Genova - D’accordo, i romeni d’Italia non sono tutti così. Ma sono anche così. Come Sebastian Chesaru, de Medgidia, cittadina a un’ora di macchina dal Mar Nero. Ha 28 anni, quattro fratellastri, una bella faccia cotta dal sole, il fisico magro e scattante, due mani che paiono tenaglie. La sua storia vale la pena raccontarla.

Pensate. A 17 anni, per guadagnarsi da vivere, si arruola nella Legione Straniera; a 22 rimane ferito in una missione in Bosnia, tre pallottole in corpo; a 24 arriva in Italia, facendo avanti e indietro ogni tre mesi per quattro volte, disponibile ai mestieri più umili; oggi lavora a Roma in un piccolo team anti-taccheggio, ramo supermercati. E non di rado gli capita di beccare alla cassa connazionali lesti di mano coi quali deve parlare in italiano, senza troppo strapazzarli.
Come l’ho conosciuto? Una portafinestra di ferro, forzata dai soliti ignoti, non si apriva più bene. Il garagista mi segnala Sebastian e lui, in meno di un’ora, aggiusta tutto. Poi sistema lo sciacquone che perde, una presa elettrica a rischio, un tubo intasato di calcare. Incuriosito, gli chiedo: «Ma cosa fai per vivere?». Risposta: «Due settimane al mese svento piccoli furti in tre supermercati romani. A sei euro l’ora. Nelle altre due settimane mi arrangio con piccoli lavori di ristrutturazione.

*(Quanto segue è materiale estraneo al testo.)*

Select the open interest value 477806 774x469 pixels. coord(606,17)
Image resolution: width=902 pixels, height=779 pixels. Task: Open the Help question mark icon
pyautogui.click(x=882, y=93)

Extra, nel mondo di Sebastian, significa compiti di sicurezza nei locali o nelle feste affollate. Giovedì sera l’hanno ingaggiato, con altri dieci, per l’inaugurazione di un casinò alle porte di Roma. Tra i vip è spuntata anche Alessandra Mussolini, la deputata che dichiarò guerra al film “Francesca” di Bobby Paunescu perché un personaggio, nella finzione, l’apostrofava come «una troia che vuole ammazzare tutti i romeni». Ne nacque una bruciante polemica, nel 2009, sulla quale Sebastian si limita a dire: «Certo, la signora Mussolini non è molto amata dalle mie parti. Ma era solo un film. E criticava anche il razzismo di certi romeni verso gli italiani».
C’è un che di neorealismo in questo giovane uomo dalla vita già satura di accadimenti. La sua fidanzata, Sara, vive ad Aversa, e chissà quando potrà raggiungerlo a Roma. «Per i suoi genitori resto sempre un romeno», sorride. I pregiudizi sono duri a morire, e del resto la cronaca nera troppo spesso parla romeno. Però Sebastian non si atteggia a vittima. Sarà perché, in fondo, è un uomo d’ordine. Cresciuto con i nonni, dopo la separazione dei genitori, allergico al ricordo del dittatore comunista Ceausescu che però «non meritava di morire così», poco indulgente con le leggi italiane, ritenute troppo morbide con chi delinque.
Dell’esperienza nella Legione Straniera non parla volentieri. Ha indossato il mitico képi bianco, col grado di caporal maggiore, dopo un faticoso training psico-fisico in una caserma di Lione. Tiratore scelto, fucile di precisione modificato. Col suo reggimento s’è ritrovato in Sudafrica, Somalia, Afghanistan, infine, nel settembre 2004, in quella maledetta Bosnia. Per lo più «missioni di recupero», non spiega bene di cosa, persone pare di capire, spesso pericolose, pagate da committenti inattesi, incluso un arcivescovo. Gli è capitato anche di uccidere, e non ne va fiero: un giovane kamikaze imbottito di C4 pronto a farsi saltare vicino a un convoglio. Il mestiere del soldato gli ha permesso di guadagnare anche 50-100 mila euro a missione. Ma, appunto, «era una roba da mercenari», sotto falso nome francese, con l’obbligo di mandare a memoria “La Marsigliese”. Otto mesi di ospedale a Londra e tre interventi al piede destro gli hanno fatto passare la voglia della divisa.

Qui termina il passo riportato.